My brow furrowed. “I didn’t think you would.”
“Well, we really love her, is the thing,” he said. “You kids need to find a way to make it work.”
“It’s felt like nothing but that,” I said.
He took a throw pillow from behind his back and turned it over in his hands, troubling the tassels at each corner with his fingers. “You still don’t get it, do you?” he said, frowning. “You know what? I don’t think I want to talk about this either. I’m going to help your mother with the snacks.” Right before he reached the doorway to the kitchen, he turned around. “If you’ve already made a mess of it, don’t make it worse by being disappointing. She doesn’t deserve it.”

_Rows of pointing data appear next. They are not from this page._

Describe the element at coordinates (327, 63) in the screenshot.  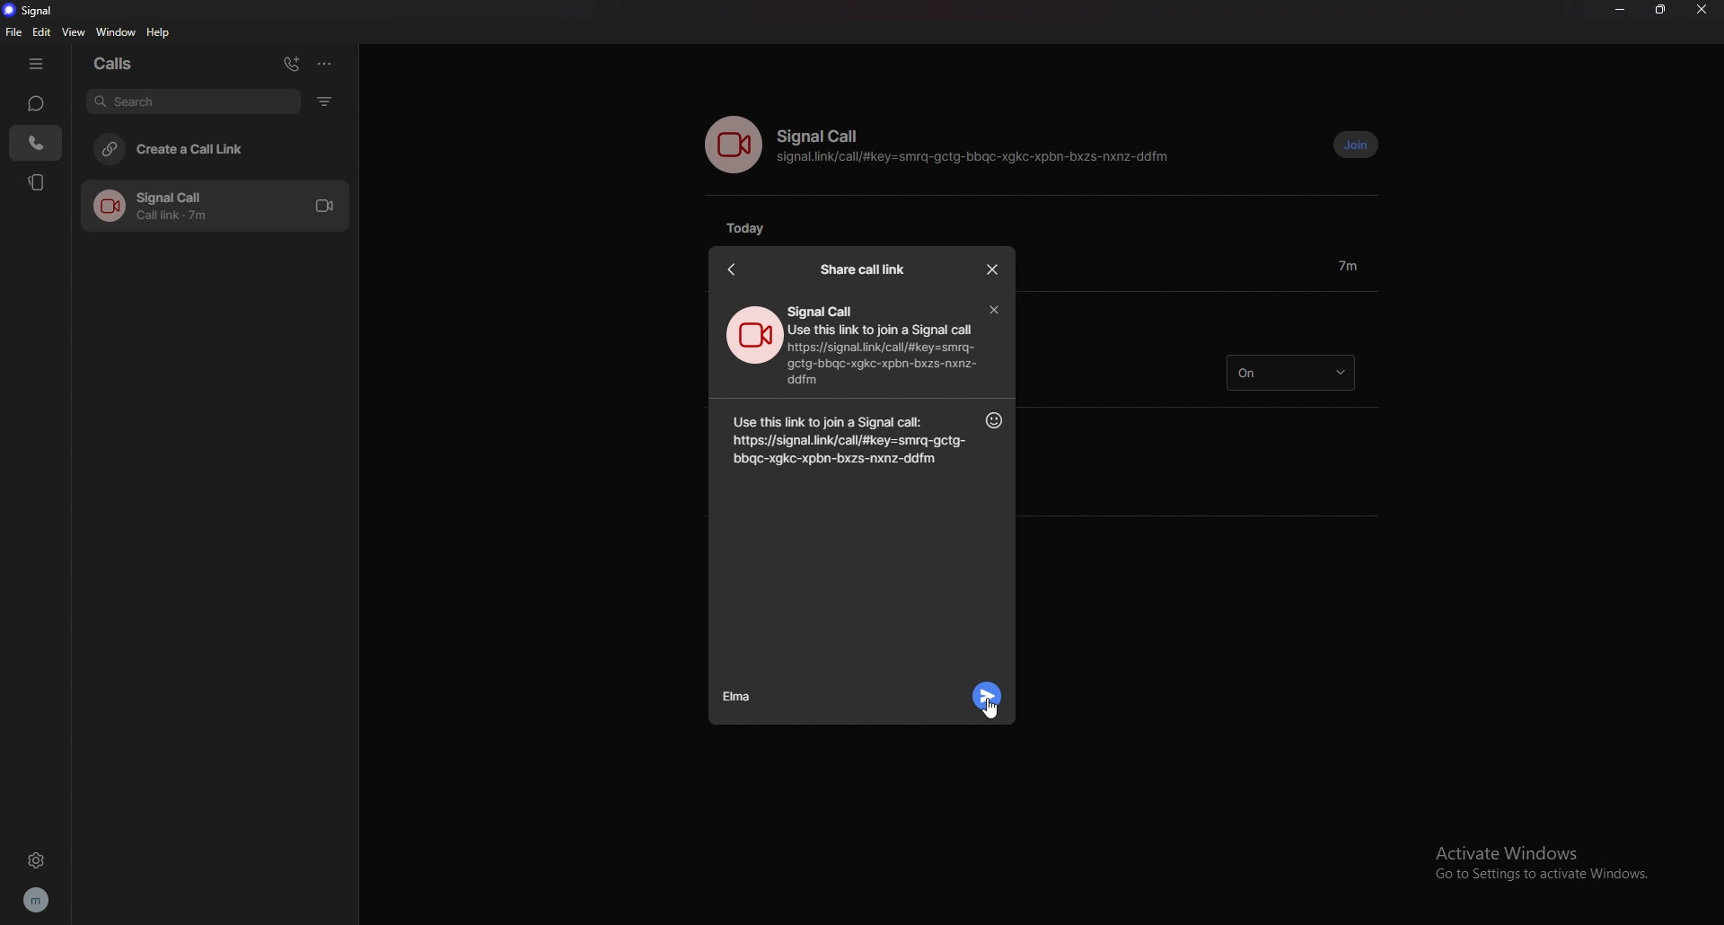
I see `options` at that location.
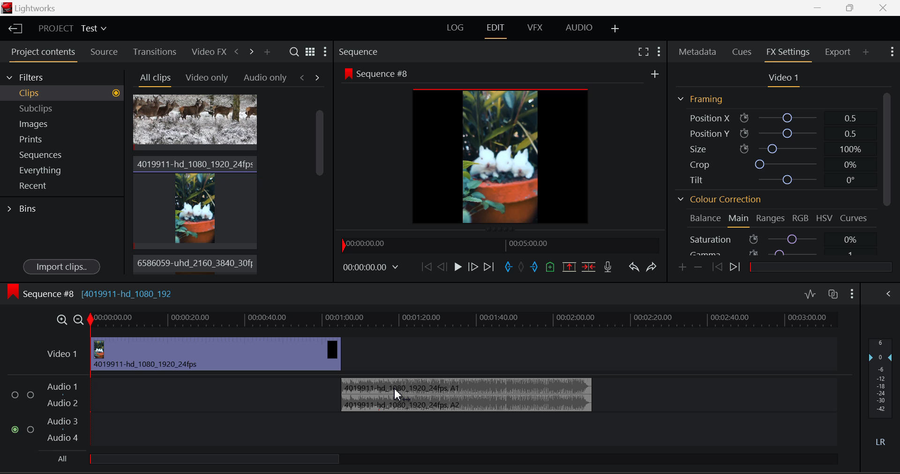 The image size is (900, 474). Describe the element at coordinates (508, 267) in the screenshot. I see `Mark In` at that location.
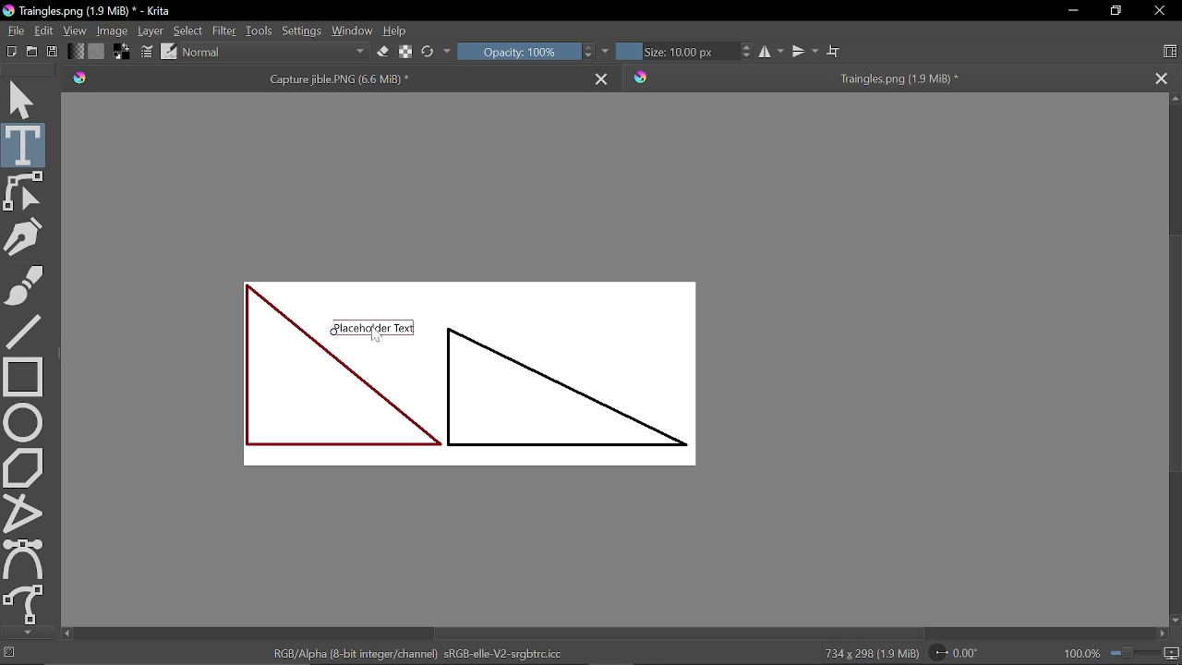  Describe the element at coordinates (96, 51) in the screenshot. I see `Fill pattern` at that location.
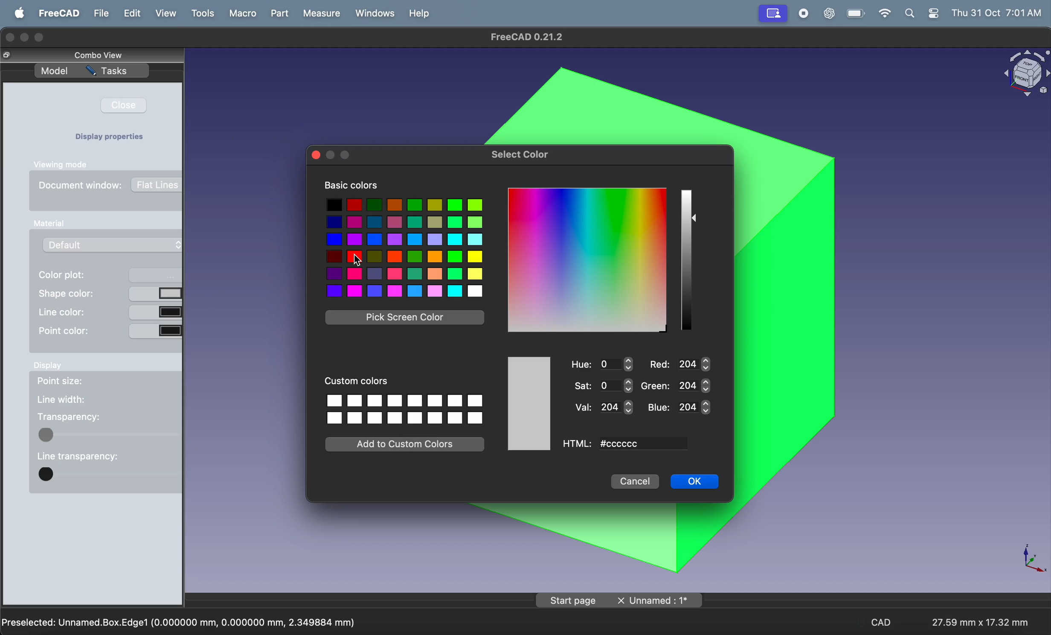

I watched him disappear into the kitchen. From the couch where I was sitting, I saw him greet the woman who had been away from his side for only three minutes with a kiss.
• • •
Before dinner, I called my in-laws’ landline again. Inès picked up and told me Anne was out, having a cocktail with a friend.
“A friend?” I said. “In the off-season?”
“Hmm-mm,” she said, distractedly. “Pierre.”
“Oh,” I said, running through the shortlist of our Breton acquaintances for such a name. “And how was your day?”
“My day? My day was fine, Richard. When are you coming back? The Martis are coming over on Tuesday. We’re doing paella. I know,” she huffed. “It takes all day. But they’re just back from Spain, so you know, it’s a gesture. I’ve got a soufflé dropping here, I have to run.”